* [AVAILABLE DATA]:
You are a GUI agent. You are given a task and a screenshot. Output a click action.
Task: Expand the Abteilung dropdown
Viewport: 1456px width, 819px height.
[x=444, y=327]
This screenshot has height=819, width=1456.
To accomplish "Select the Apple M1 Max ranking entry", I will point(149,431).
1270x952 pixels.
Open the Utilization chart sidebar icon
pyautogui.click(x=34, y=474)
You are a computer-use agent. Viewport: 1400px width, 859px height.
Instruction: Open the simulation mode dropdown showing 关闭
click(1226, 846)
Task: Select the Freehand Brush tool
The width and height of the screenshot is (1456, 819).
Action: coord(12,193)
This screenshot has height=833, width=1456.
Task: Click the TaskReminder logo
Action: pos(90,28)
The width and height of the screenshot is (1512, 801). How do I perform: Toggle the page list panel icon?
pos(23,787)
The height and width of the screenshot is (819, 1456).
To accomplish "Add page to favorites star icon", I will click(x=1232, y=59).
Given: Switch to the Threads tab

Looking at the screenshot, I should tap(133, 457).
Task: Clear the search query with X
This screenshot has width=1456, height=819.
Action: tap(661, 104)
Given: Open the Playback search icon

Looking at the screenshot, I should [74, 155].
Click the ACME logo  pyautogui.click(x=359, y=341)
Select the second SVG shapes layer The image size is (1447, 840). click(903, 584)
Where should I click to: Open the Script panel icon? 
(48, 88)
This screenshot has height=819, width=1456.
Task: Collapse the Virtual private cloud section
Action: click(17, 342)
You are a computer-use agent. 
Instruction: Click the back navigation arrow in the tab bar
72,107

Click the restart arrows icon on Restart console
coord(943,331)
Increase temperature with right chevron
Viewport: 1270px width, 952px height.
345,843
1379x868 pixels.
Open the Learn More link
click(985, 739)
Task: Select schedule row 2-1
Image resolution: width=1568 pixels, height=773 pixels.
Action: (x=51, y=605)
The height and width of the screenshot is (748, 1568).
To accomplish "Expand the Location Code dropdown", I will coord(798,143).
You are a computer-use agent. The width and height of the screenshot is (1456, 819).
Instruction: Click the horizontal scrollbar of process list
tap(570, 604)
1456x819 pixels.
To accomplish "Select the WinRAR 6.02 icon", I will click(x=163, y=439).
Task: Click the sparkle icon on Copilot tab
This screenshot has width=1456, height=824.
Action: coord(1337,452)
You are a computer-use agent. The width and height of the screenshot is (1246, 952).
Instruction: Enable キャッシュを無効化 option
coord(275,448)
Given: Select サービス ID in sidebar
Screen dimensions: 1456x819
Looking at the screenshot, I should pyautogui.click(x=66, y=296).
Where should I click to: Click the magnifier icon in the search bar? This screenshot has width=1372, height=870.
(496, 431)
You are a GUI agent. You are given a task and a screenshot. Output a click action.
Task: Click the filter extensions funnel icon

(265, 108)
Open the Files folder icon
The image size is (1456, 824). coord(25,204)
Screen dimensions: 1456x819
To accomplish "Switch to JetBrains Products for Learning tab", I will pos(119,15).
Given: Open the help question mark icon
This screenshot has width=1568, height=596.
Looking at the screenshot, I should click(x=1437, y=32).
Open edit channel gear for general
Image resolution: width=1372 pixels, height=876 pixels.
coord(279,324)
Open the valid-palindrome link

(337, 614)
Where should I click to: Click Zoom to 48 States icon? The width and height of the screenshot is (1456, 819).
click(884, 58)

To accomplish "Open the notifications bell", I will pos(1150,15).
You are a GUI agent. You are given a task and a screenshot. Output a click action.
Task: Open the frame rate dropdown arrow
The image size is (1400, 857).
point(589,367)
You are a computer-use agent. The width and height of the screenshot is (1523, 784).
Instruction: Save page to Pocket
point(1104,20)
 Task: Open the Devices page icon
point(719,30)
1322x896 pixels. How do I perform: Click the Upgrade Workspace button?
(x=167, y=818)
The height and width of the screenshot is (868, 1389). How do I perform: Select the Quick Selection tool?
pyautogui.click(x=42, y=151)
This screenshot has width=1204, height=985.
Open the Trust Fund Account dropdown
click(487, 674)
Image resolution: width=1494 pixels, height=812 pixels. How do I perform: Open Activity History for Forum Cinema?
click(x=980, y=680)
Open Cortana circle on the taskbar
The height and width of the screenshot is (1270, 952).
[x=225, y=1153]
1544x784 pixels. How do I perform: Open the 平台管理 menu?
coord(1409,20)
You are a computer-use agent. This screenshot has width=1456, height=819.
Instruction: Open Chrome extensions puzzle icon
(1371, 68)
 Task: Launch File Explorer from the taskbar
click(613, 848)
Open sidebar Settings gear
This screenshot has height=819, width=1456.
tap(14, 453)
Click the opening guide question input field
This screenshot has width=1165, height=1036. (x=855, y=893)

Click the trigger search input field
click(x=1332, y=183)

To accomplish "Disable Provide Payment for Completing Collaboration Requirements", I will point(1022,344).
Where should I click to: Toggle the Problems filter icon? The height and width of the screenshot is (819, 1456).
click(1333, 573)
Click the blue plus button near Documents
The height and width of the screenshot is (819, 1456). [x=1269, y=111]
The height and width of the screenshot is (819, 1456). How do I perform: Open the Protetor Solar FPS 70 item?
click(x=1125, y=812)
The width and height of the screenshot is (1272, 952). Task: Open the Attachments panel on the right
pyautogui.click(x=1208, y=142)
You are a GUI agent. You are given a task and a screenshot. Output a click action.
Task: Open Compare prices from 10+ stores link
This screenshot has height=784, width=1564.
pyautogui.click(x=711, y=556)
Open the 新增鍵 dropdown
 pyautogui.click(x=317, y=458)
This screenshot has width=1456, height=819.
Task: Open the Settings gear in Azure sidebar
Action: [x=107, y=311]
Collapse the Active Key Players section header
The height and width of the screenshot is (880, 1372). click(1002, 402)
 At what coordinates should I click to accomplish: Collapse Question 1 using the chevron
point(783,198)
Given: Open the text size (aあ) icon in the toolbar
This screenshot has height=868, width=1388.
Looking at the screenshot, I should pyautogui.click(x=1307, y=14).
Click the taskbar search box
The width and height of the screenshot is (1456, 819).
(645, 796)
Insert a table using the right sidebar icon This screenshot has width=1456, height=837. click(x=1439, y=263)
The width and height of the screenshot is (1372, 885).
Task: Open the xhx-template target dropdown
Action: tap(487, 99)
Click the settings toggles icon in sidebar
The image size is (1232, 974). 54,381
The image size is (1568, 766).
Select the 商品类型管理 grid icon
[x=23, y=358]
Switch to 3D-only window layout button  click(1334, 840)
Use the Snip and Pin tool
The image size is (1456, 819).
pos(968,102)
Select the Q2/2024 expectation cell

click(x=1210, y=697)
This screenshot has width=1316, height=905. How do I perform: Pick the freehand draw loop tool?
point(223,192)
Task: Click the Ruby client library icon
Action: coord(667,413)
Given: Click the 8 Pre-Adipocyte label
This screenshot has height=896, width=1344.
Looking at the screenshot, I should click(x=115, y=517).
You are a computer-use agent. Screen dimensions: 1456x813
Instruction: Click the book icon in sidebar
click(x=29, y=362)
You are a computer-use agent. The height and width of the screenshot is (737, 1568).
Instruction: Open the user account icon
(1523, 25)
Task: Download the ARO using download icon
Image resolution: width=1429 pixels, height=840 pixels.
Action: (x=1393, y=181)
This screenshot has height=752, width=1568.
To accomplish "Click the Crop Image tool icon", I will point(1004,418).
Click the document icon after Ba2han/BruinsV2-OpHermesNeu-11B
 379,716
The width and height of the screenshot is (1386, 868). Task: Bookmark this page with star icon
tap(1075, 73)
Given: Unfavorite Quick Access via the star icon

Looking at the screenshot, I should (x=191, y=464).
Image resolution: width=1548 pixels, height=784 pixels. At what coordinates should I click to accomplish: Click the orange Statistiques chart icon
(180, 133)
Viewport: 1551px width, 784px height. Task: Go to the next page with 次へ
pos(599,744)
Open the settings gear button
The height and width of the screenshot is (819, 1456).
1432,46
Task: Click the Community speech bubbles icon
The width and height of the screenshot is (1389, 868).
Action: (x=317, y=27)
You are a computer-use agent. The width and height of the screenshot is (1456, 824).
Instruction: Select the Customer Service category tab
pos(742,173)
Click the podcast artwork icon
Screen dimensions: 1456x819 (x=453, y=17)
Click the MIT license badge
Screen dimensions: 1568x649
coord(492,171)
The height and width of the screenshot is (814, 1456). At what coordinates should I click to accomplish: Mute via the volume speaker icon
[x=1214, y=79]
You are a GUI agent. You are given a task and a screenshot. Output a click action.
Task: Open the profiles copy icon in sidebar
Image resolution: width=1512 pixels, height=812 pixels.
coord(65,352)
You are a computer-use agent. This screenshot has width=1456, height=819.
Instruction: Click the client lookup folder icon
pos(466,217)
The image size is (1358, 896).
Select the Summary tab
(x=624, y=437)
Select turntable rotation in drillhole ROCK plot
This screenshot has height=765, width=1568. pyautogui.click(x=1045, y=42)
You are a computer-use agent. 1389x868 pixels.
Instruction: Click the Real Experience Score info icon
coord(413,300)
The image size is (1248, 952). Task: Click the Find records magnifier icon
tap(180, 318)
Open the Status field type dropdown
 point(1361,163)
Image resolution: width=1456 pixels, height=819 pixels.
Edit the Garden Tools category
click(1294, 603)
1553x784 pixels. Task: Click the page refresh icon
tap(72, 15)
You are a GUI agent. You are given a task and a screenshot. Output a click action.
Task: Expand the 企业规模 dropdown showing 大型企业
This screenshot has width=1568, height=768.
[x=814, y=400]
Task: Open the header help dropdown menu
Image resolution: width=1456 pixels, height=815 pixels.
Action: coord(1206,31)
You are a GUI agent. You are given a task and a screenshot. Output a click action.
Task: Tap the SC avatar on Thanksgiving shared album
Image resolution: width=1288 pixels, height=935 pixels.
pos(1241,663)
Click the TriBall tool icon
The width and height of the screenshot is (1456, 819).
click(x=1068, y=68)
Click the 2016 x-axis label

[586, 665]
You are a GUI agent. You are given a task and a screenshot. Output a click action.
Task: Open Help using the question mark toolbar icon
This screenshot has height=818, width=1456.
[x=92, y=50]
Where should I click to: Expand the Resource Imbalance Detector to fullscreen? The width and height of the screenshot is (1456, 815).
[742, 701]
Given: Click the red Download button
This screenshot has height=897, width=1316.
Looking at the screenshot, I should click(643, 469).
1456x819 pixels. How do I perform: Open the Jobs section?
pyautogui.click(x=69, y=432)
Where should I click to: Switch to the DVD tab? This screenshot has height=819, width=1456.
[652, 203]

* [TASK ITEM]: Copy out every line of the material above that contains the string "Download".

* [EXERCISE OUTPUT]:
Task: Download the ARO using download icon
Given: Click the red Download button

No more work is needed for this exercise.